Откуда бесы? Откуда умственное состояние, делающее неуравновешенных людей, особенно молодежь, такими несчастными, отравленными, озлобленными, преступными? Что заставляет этих студентов, гимназистов, интеллигентов всякого звания вести себя так плоско-глупо и так цинически-жестоко? Люди разного безумия, они действительно точно одержимы бесами. Они только носят человеческие обличья, на самом деле они - живые бесы, все эти Ставрогины, Шатовы, Кириловы, - бесы страдающие, как бы палимые адским пламенем. Сквозь иную ангельскую наружность, как у молодого Верховенского (г-н Глаголин), сквозит черный дьявол, но дьявол недавний, вселившийся вместе с какой-то книгой. Бесовский сомнамбулизм есть следствие нашептыванья, наговора, которым завораживают людей немые бумажные создания. Книги внушают редко нечто великое - ибо великое вообще редкость, - чаще же низкое и преступное, чем природа человеческая так богата.

Внедрение бесов в русское общество начинается в эпоху наиболее яркого развития свинства - в эпоху Тараса Скотинина и Простаковой. Это было в веке Екатерины, когда дворянство было освобождено от исторической службы своей и от многовековой трудовой дисциплины. Почитайте записки Болотова [5]. До Петра III, раскрепостившего служилый класс, крепостного права почти не существовало: оно было общим. И дворянин, и пахарь, и царь, по замыслу Петра Великого, были скованы до гроба государственной работой. Никому не разрешалось ничего не делать, никто - под страхом тяжелых кар - не мог быть паразитом общества. Более или менее просвещенные люди, как и глубокие невежды, были поставлены в одинаковые условия трудовой, деловой, производительной жизни, каждый по своей части. Что касается дворянства, то суровая служба в казармах начиная с солдатских чинов, непрерывная муштровка, экспедиции, походы, необходимость содержать войска в блестящем виде - ибо век был строгий - все это требовало от дворян большой работы. Кроме работы нужны была забота, внимание, тревога, а в случае войны требовался героизм, доходивший до смертных мук. Войны были частые, походы затяжные, многолетние. При скудости поместий даже недоросли и инвалиды не сидели праздными - приходилось добывать хлеб, то есть опять-таки работать. Мне кажется, это рабочее положение облагораживало тогда всех. При отсутствии тесной связи с соседним просвещением русскому обществу приходилось волей-неволей оригинально мыслить, приводить в действие собственный здравый смысл. Великое дело - думать творчески, и именно тогда складывался самостоятельный, национальный наш разум, сказавшийся в великой литературной школе. Но вторжение иноземцев все испортило. Петр III раскрепостил дворян, позабыв при этом раскрепостить народ. Коренному немцу хотелось видеть вокруг себя феодалов, и вот сто тысяч дворян были посажены на готовые хлеба. Тогда именно, мне кажется, и началось свинство русской жизни, подготовившее нашествие бесов.
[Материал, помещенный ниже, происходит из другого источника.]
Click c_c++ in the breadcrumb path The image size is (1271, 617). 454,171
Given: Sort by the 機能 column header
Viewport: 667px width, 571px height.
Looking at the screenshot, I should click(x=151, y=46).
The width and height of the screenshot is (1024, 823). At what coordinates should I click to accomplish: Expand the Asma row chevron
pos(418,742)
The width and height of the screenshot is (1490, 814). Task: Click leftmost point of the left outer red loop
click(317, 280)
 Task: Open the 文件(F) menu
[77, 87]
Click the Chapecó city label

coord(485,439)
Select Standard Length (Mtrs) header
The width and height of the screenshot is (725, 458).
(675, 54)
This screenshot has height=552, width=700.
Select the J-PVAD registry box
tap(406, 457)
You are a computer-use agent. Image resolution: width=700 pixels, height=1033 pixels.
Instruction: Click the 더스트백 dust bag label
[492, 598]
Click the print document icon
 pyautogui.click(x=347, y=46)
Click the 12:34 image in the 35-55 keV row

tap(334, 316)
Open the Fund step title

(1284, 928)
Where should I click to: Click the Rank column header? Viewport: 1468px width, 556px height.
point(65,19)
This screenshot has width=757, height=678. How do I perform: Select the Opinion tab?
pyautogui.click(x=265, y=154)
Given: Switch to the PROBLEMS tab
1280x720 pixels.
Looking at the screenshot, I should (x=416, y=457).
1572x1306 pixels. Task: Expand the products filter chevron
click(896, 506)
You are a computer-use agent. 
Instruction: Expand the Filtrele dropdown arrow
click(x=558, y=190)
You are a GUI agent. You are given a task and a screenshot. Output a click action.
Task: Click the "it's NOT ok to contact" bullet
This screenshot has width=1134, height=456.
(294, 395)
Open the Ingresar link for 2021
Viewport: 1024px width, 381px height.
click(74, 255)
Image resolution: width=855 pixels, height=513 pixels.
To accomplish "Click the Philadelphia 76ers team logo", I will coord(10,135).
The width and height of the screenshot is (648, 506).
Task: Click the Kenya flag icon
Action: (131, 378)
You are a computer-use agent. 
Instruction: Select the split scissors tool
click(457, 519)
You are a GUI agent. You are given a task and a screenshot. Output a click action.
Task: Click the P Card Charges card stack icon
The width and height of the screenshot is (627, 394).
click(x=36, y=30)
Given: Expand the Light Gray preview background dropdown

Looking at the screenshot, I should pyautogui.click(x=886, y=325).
В биологии есть закон: посадите на готовое питание жизнедеятельный организм, и он чрезвычайно быстро примет паразитный тип. Рабочие органы, как ненужные, атрофируются. Постепенно отмирают органы чувств и разума, уменьшается - до полного исчезновения - головной мозг, и организм в конце концов превращается в сочетание желудка и половых желез. Раскрепощение дворян и раздача им государственных богатств сделали обеспеченным тот класс, который для блага нации должен бы быть впереди всякого труда, в напряжении таланта и совершенства. Мне кажется, именно тогда подалась наша стародавняя культура. В "Бригадире" вы уже читаете, с каким презрением молодежь, понюхавшая Европы, относится к своей родине. Тут момент величайшего перелома в истории: аристократы, защитники страны, герои по профессии, каким-то колдовством начинают питать презрение к святыне, служение которой до этого составляло смысл их жизни.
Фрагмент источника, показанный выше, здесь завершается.